Microsoft has lost its appeal to the US Supreme Court.
Microsoft had argued it should have to prove its claim that i4i’s patent was invalid by “a preponderance of the evidence”.
Under the US Patent Act, however, a patent having been granted after examination by the Commissioner is “presumed valid”. The US Supreme Court has ruled that “presumed valid” in this context had a settled common law meaning which Congress was presumed to have adopted. As a result, Microsoft had to make its invalidity case “by clear and convincing evidence”. That is, there is a strong presumption of validity in the USA.
Initial commentary by Patently-O.
The case initially attracted international attention as Microsoft was ordered to stop selling versions of Word which had the capability of opening a .XML, .DOCX, or .DOCM file (“an XML file”) containing custom XML. This presumably means that Microsoft will have to pay the US$290 million damages awarded against it for infringement.
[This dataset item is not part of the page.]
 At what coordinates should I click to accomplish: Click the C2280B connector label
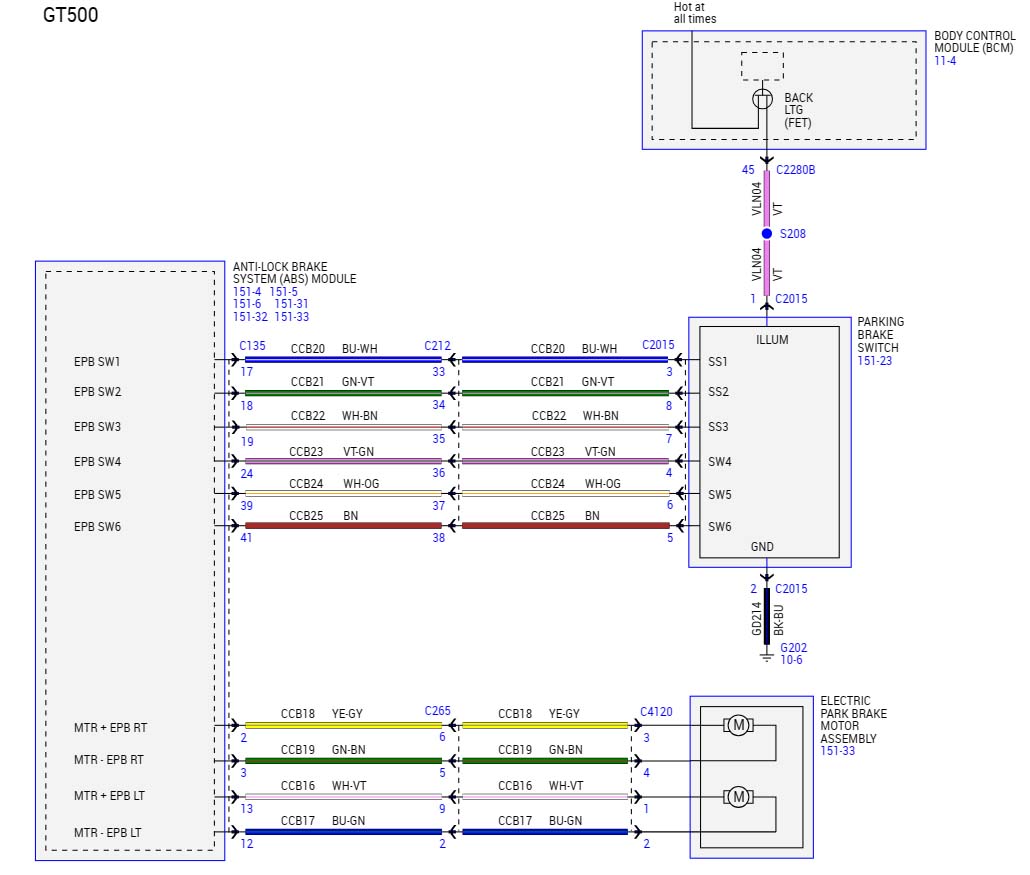point(795,170)
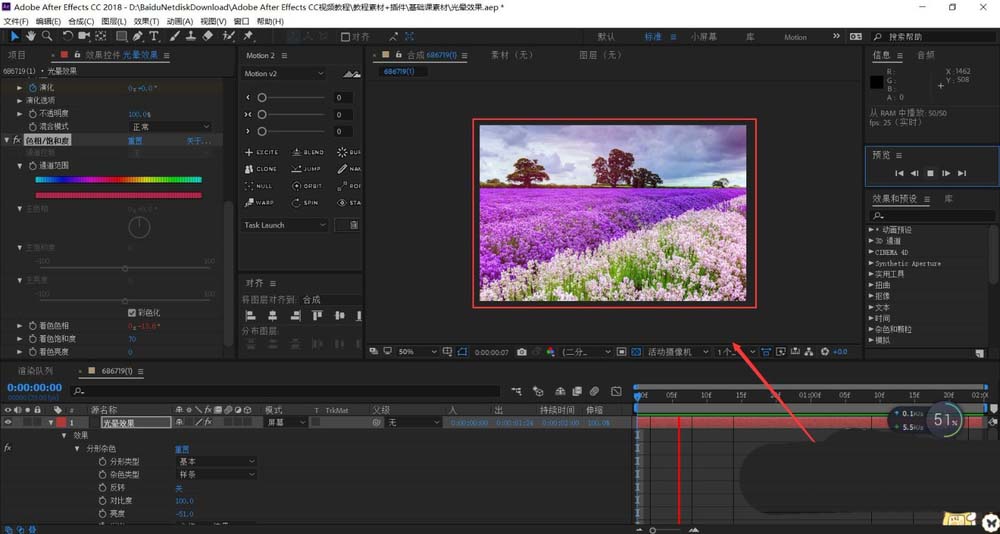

Under Australian law, a person alleging a granted patent is invalid has the onus of proof on the usual balance of probabilities standard.
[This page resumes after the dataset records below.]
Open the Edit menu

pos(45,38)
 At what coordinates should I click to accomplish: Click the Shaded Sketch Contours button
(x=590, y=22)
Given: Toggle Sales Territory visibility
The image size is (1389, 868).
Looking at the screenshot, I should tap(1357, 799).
A person opposing the grant of a patent, however, has to establish their case on the clear and convincing or practically certain standard. The exposure draft of the “Raising the Bar” amendment legislation proposes changing that standard, and the standard for acceptance, to the balance of probabilities standard too. (See items 14 and 15 of Sch. 1 (pdf) and pp 26 – 30 of the (draft) EM (pdf).
Patently-O speculates from the voting alignment of the current Court that the US Supreme Court is now shifting “to the right” or “pro-patentee”.